64/100. It’s that time of year again when even the most cynical of Bengalis will get struck by Pujo fever. This is the time for indulging our Bangaliana (loosely translates as Bongness). And that means an abundance of maachh, mishti and more!

The Bengalis’ love of fish needs no elaboration. Though I am one of those very few Bongs who are – blasphemy alert – happier without a piece of fish on their plate, I wholeheartedly share the Bengalis’ love for fish motifs. Which is what you see in this saree.

But the saree didn’t come with the fish. When I bought it five Pujas ago, it was a beautifully simple Bengal handloom in a strange yellowish moss-green with soft orange ridges all along, a narrow border in darker green and black in a herringbone pattern, and a pallu in green and black when I went home with my purchase and unfolded the saree, everyone at home went ooh and aah! Wanting to investigate the cause of the excitement, my then three-years-something son Ra up to us, cocked his head and assessed the saree and asked, “Eta Ki? Notun podda? And when we questioned him again because we did not understand what he was saying, he asked, “New curtains?” With a soft, babytalk ‘t’.
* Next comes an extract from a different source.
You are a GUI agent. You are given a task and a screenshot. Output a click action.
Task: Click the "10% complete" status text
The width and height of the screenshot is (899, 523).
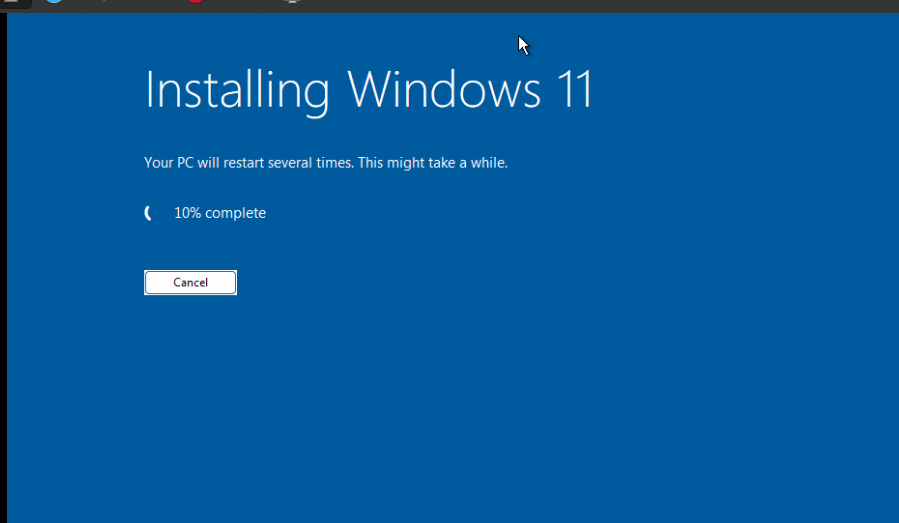click(220, 213)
As everyone else fell about laughing and cracking irritating jokes along the lines of the emperor’s new clothes, I resigned myself to the fact that this saree needed a little more work.
I headed off to my go-to, my one and only – Kanishka, a design house legendary for its block prints – with the brat. It was he who chose the fish motif, though he actually wanted the river waves and the sun as well ainted on – much like his own scribblings.

We struck a deal and he magnanimously stopped at just the fish. Fitting blouse issues have not allowed me to wear this saree as often as I wanted to, but this saree has never failed to get me compliments the very few times I have worn it.

This was true this day as well. I wore it to work and these pictures were clicked when the cool autumn breeze called us outdoors.